◆ **The problem**
The answer is to be an exact copy of the lines below running from the line with "1456x454 pixels. How" down to the line with "Given: Select the S brand size cell", both ends included, and nothing more.

*** Supplied records ***

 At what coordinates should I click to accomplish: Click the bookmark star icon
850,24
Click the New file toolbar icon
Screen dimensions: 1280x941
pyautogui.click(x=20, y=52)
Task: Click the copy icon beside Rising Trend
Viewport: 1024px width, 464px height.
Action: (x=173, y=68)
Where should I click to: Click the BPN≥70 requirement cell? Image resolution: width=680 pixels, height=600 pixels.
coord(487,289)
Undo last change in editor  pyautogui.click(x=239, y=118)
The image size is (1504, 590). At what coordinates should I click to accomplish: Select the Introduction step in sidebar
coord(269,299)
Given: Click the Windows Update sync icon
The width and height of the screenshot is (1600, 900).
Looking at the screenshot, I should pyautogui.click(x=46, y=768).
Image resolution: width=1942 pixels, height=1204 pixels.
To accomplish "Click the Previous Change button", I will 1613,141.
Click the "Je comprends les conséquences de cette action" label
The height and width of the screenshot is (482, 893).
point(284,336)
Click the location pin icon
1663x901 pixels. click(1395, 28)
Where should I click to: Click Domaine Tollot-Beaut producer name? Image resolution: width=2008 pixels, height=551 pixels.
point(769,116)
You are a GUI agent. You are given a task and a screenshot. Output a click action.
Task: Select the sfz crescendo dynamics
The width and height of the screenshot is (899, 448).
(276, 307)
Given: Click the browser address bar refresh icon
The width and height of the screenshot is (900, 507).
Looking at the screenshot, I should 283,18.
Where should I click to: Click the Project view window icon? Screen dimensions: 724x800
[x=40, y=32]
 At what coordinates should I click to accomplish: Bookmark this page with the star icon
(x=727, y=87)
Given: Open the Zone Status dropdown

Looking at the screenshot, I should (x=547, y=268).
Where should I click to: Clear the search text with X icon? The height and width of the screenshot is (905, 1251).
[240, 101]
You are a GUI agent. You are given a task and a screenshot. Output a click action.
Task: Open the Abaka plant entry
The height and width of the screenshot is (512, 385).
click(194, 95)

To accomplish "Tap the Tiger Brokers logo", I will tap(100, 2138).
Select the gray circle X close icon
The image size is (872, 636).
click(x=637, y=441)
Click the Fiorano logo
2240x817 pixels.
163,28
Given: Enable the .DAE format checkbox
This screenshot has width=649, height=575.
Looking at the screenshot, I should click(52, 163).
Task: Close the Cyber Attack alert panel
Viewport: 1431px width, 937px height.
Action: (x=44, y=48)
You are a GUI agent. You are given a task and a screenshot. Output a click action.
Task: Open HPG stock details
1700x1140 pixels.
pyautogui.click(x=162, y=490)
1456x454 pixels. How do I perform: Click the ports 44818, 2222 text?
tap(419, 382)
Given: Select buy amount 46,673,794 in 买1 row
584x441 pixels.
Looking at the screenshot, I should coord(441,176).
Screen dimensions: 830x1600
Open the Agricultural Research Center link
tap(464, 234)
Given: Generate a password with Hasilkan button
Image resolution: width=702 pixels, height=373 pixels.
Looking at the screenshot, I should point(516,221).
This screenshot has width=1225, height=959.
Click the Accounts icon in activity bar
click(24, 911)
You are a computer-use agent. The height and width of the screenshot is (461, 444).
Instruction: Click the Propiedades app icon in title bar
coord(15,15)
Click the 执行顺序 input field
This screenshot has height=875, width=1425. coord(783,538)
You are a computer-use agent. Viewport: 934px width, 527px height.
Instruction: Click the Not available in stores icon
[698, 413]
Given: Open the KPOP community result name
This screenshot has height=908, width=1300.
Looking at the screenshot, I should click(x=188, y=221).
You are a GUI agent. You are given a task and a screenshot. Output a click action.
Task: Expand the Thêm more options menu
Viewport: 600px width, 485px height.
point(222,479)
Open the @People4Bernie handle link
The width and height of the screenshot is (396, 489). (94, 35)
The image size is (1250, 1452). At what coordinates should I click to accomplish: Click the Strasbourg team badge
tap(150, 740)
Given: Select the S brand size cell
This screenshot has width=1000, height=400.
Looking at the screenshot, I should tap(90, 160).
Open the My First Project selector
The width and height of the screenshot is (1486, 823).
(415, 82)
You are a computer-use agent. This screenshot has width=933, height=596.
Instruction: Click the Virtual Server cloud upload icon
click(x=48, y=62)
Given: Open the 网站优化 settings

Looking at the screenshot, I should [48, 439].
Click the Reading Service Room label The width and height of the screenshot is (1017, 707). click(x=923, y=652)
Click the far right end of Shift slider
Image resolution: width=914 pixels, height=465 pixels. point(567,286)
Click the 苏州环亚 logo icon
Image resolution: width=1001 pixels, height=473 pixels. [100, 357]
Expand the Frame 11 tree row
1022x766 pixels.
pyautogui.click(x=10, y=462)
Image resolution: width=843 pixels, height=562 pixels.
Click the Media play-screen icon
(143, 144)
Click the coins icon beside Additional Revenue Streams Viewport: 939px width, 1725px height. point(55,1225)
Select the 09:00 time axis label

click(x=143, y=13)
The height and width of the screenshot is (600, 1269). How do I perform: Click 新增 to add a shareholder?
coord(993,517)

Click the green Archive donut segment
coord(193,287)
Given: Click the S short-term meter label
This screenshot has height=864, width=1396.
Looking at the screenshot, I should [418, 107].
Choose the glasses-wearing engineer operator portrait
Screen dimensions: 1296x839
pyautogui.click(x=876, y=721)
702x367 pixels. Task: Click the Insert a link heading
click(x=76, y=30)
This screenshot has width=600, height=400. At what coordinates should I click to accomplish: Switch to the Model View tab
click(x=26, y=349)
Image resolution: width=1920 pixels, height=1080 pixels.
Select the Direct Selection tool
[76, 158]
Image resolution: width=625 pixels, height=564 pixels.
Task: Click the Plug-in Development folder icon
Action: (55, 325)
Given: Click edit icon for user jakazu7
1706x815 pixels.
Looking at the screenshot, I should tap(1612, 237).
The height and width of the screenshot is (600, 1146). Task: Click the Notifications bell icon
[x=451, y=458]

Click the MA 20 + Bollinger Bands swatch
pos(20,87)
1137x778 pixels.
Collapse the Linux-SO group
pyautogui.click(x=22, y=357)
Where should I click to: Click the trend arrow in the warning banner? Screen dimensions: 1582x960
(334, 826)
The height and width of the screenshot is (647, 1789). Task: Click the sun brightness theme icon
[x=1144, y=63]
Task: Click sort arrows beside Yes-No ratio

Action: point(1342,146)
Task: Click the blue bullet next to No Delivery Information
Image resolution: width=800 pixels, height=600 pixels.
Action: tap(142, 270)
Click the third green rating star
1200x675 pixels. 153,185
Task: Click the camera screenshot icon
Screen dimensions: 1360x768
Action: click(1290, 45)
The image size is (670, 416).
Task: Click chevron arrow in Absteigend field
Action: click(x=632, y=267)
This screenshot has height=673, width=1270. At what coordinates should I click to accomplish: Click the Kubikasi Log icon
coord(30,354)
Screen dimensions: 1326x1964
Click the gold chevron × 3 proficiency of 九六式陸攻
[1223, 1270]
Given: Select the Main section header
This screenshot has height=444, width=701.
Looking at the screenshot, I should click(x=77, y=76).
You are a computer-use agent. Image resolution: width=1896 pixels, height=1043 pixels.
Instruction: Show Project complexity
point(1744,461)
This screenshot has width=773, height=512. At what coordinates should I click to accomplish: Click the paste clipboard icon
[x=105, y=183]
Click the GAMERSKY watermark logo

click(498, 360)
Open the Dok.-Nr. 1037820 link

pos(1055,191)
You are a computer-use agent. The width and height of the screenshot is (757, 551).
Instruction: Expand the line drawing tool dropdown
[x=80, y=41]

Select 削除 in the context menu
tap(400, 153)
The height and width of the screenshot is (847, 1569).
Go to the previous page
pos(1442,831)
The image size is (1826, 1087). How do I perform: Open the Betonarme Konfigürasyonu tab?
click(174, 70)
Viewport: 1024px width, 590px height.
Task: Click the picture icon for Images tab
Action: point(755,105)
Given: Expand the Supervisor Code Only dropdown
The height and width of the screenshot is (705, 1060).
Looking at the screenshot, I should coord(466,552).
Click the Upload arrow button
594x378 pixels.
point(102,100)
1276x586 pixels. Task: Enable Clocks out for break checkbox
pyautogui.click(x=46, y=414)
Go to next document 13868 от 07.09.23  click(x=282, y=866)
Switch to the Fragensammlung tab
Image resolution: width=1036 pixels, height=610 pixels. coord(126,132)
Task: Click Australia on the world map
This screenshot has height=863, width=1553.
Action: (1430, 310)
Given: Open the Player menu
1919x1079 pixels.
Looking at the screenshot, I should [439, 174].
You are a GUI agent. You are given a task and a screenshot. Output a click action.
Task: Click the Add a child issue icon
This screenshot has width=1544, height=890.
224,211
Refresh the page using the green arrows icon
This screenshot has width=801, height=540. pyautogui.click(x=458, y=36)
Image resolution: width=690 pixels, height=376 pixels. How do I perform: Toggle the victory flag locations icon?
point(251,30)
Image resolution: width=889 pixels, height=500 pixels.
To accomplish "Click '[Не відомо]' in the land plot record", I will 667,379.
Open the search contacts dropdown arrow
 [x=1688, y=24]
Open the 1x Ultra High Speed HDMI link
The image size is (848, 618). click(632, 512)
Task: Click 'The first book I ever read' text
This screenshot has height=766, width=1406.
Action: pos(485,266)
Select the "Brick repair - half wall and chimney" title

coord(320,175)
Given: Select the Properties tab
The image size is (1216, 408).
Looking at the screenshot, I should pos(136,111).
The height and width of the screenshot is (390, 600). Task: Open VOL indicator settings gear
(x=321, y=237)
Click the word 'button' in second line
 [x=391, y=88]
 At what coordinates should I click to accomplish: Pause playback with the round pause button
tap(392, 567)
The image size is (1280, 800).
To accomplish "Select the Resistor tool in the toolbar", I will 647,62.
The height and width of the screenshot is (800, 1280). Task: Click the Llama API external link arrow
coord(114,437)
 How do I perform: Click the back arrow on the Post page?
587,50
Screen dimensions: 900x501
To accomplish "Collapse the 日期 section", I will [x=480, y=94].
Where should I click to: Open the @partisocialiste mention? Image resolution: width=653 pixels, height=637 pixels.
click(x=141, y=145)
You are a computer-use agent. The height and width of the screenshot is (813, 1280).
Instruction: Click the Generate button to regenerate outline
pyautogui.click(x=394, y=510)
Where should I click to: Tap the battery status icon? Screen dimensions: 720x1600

***

◆ **Solution for this task**
1456x454 pixels. How do I perform: Click the ports 44818, 2222 text?
tap(419, 382)
Given: Select buy amount 46,673,794 in 买1 row
584x441 pixels.
Looking at the screenshot, I should coord(441,176).
Screen dimensions: 830x1600
Open the Agricultural Research Center link
tap(464, 234)
Given: Generate a password with Hasilkan button
Image resolution: width=702 pixels, height=373 pixels.
Looking at the screenshot, I should point(516,221).
This screenshot has width=1225, height=959.
Click the Accounts icon in activity bar
click(24, 911)
You are a computer-use agent. The height and width of the screenshot is (461, 444).
Instruction: Click the Propiedades app icon in title bar
coord(15,15)
Click the 执行顺序 input field
This screenshot has height=875, width=1425. coord(783,538)
You are a computer-use agent. Viewport: 934px width, 527px height.
Instruction: Click the Not available in stores icon
[698, 413]
Given: Open the KPOP community result name
This screenshot has height=908, width=1300.
Looking at the screenshot, I should click(x=188, y=221).
You are a GUI agent. You are given a task and a screenshot. Output a click action.
Task: Expand the Thêm more options menu
Viewport: 600px width, 485px height.
point(222,479)
Open the @People4Bernie handle link
The width and height of the screenshot is (396, 489). (94, 35)
The image size is (1250, 1452). At what coordinates should I click to accomplish: Click the Strasbourg team badge
tap(150, 740)
Given: Select the S brand size cell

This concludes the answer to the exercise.